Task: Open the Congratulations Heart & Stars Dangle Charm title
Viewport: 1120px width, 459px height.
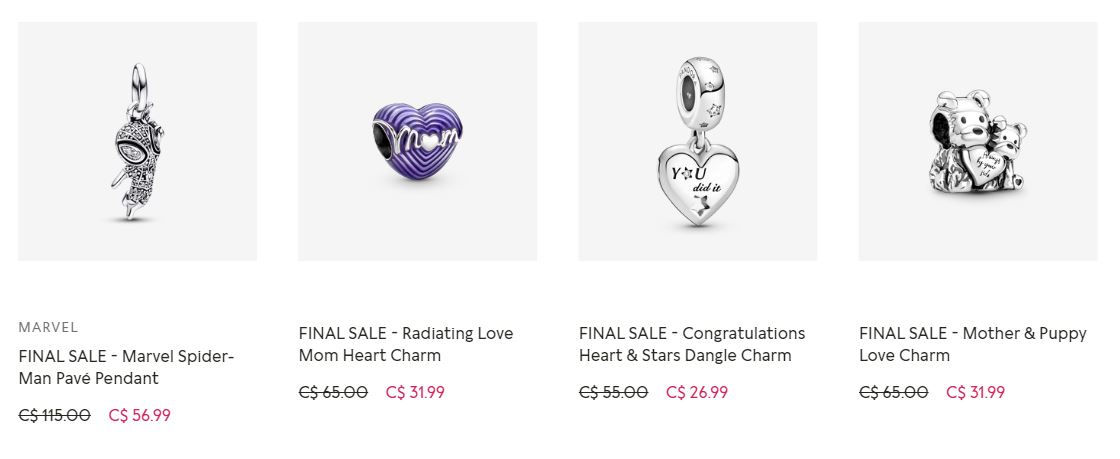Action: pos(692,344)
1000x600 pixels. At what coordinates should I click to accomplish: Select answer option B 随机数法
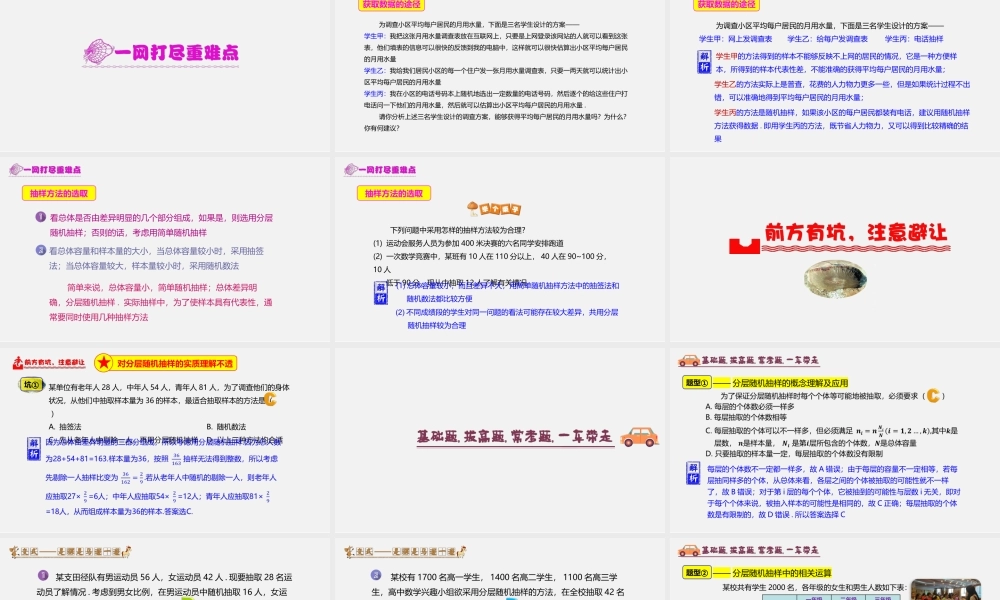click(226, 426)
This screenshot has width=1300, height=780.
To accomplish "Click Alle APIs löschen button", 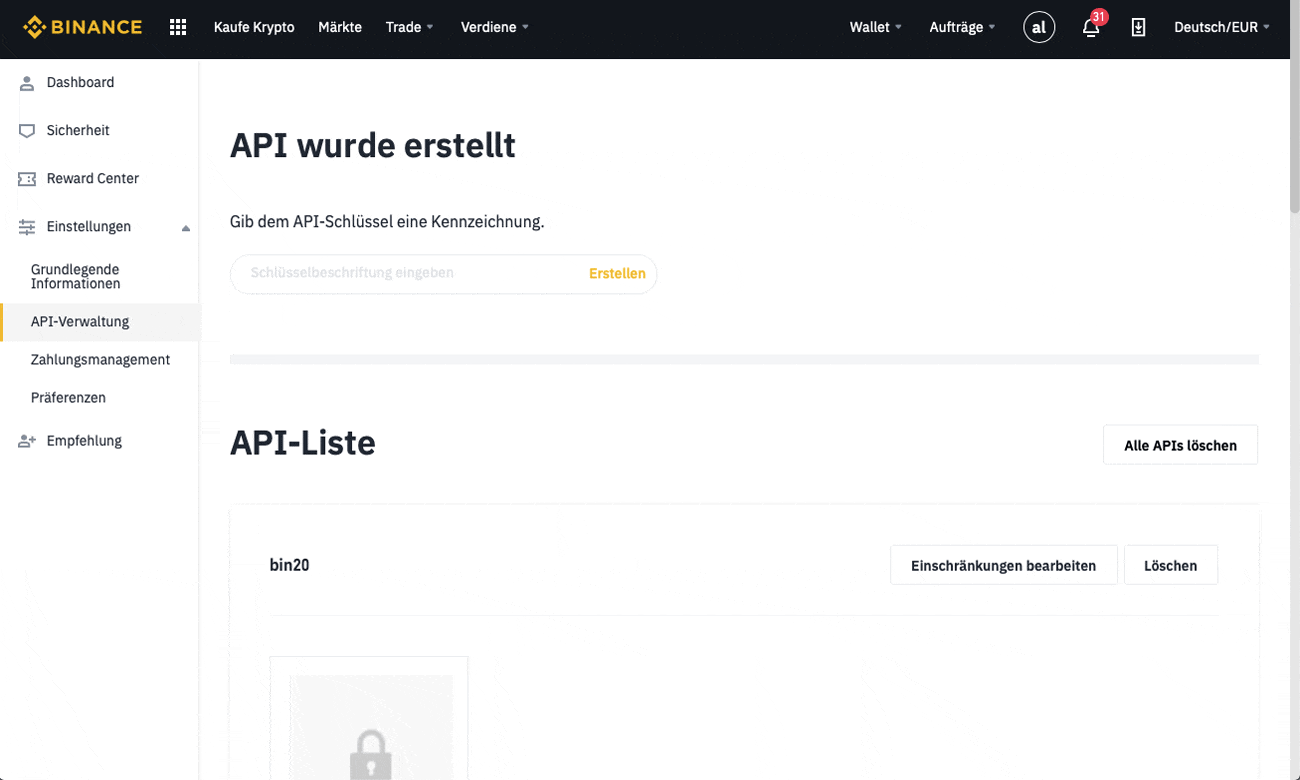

(Requirement): Without the pictures, restate each entry exactly.

(Result of the task):
Task: Open the Congratulations Heart & Stars Dangle Charm title
Viewport: 1120px width, 459px height.
Action: pos(692,344)
1000x600 pixels. At what coordinates should I click to accomplish: Select answer option B 随机数法
click(226, 426)
This screenshot has width=1300, height=780.
To accomplish "Click Alle APIs löschen button", 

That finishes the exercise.